Re: [PATCH] arch/x86: Fix kdump on x86 with physically hotadded CPUs

From: Prarit Bhargava
Date: Tue Oct 04 2016 - 12:01:46 EST

On 10/04/2016 10:38 AM, Thomas Gleixner wrote:
> On Tue, 4 Oct 2016, Prarit Bhargava wrote:
>> On 10/04/2016 06:58 AM, Thomas Gleixner wrote:
>>> While it is the right thing to initialize the package map in that case, it
>>> still papers over a robustness issue in the uncore code, which needs to be
>>> fixed first.
>> I will include a separate patch with an error check for pkg == 0xffff in the
>> uncore code.
> 0xffff? That won't help. The id returned is -1 if the entry is not
> initialized. And aside of that just patching that particular place is not
> helping as the uncore code and also rapl is relying on the package map
> being populated.

Yes, I noticed that after I started digging into it this morning. Not only what
you pointed out but there's init that occurs in the uncore code that would have
to be undone.

There is a similar issue in the rapl code, but that code inadvertently protects
itself with for loops that end up never running (and that's why the rapl code
doesn't panic).

> So we need a sanity check in the initialization code which prevents any of
> this being executed.

Ok, should this be done only for logical_proc_id or for logical_proc_id,
phys_proc_id, and cpu_core_id? What do you think of adding that to the end of
smp_init_package_map() or smp_store_cpu_info()?

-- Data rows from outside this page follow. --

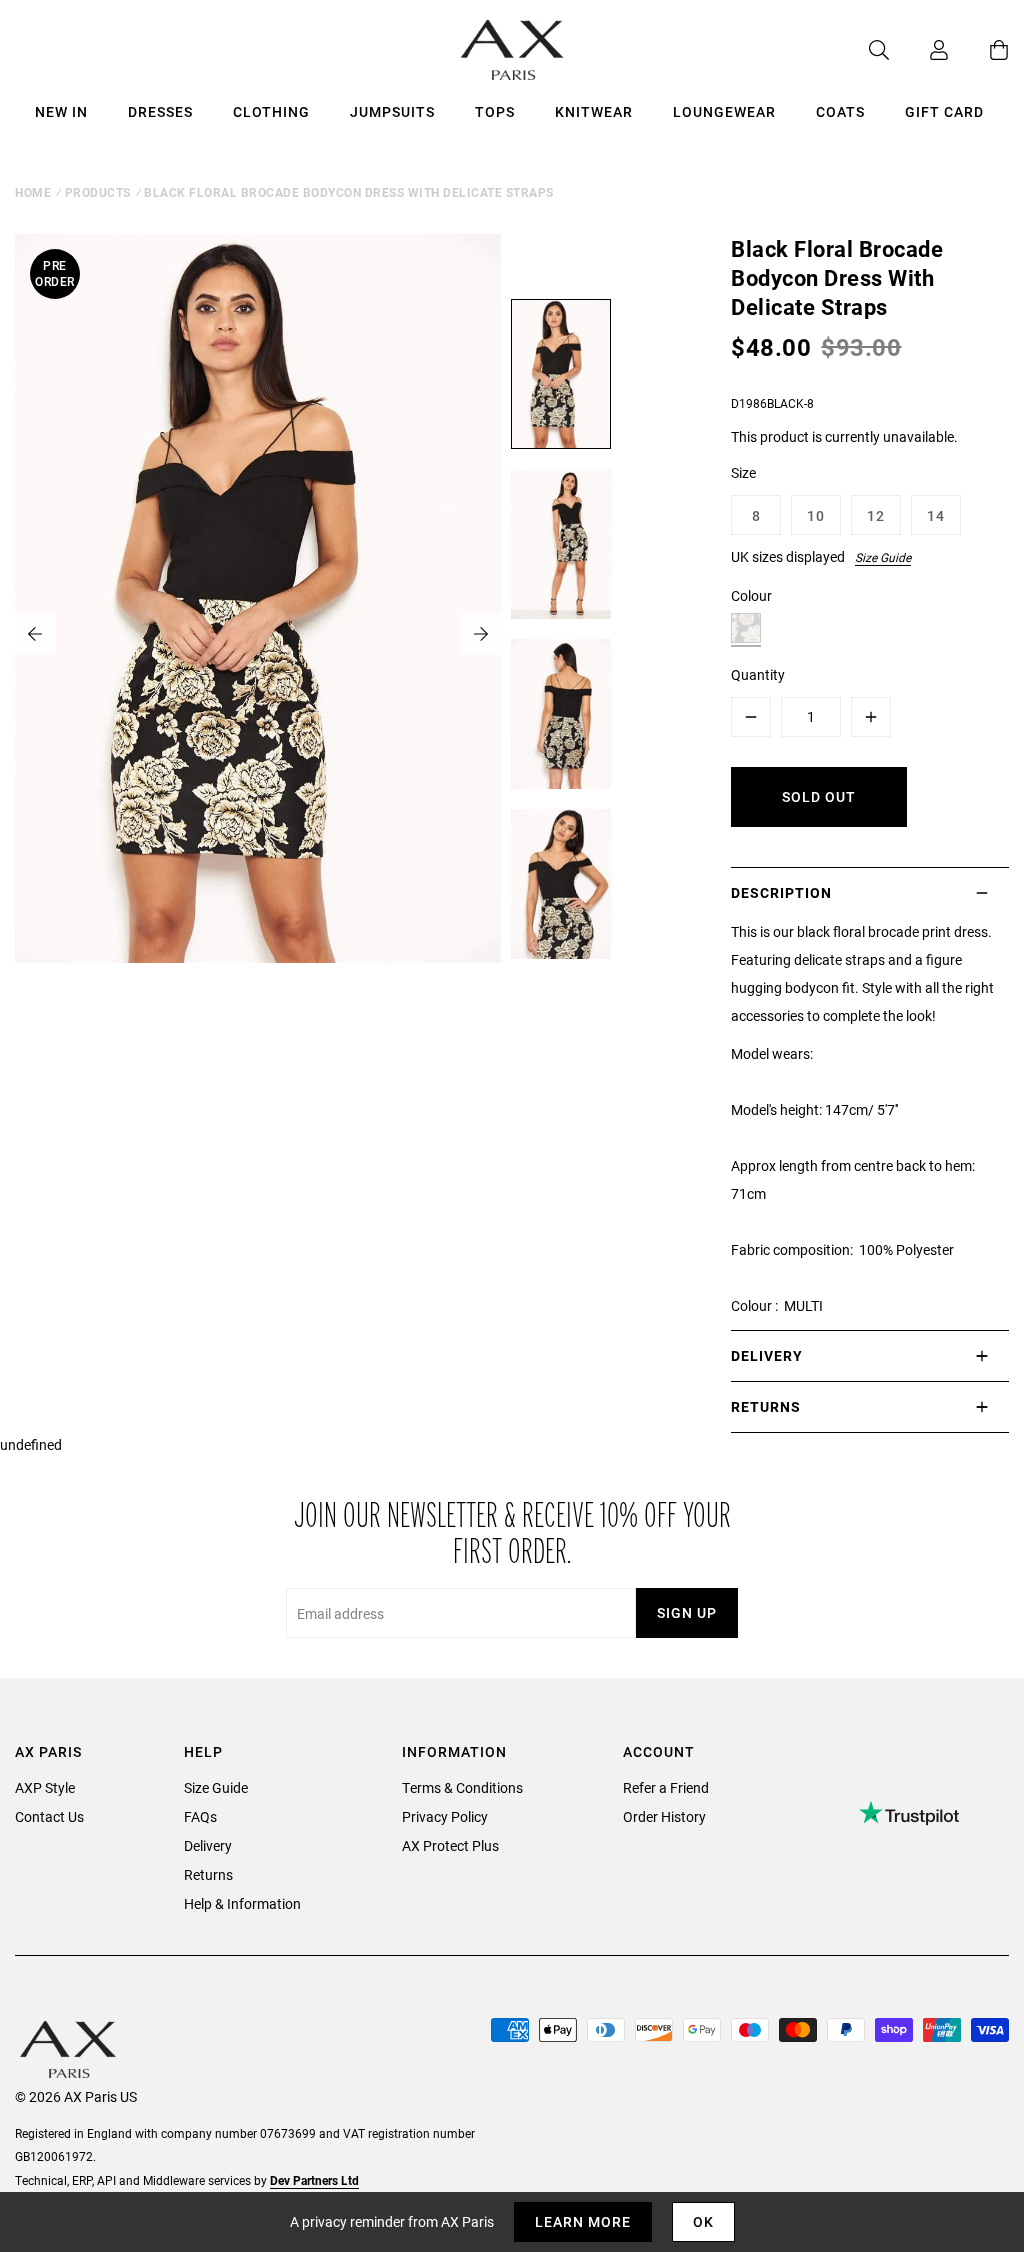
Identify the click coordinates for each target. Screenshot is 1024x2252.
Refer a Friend (666, 1787)
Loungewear (724, 111)
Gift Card (944, 111)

>>>> + if (!num_processors) {
>>>> + pr_warn("CPU 0 not enumerated in mptable or ACPI MADT\n");
>>>> + num_processors = 1;
>>> And in this case we end up with the same problem, right?
>> It occurs to me that I over thought this: I was thinking that there might exist
>> a pre-ACPI (or at least a system without an MADT) x86 system that wold boot such
>> that num_processors = 0. But in that case, the cpu should be listed in the
>> mptables so the above should not happen. I'll change that to a BUG().
> No. That's the wrong thing to do. Think SMP kernel on UP machines ...

Sorry Thomas, but my history with real UP hardware is limited. I think you
might be saying I should call generic_processor_info(0, apic_version[0]) to
populate cpu 0 but I'm not sure.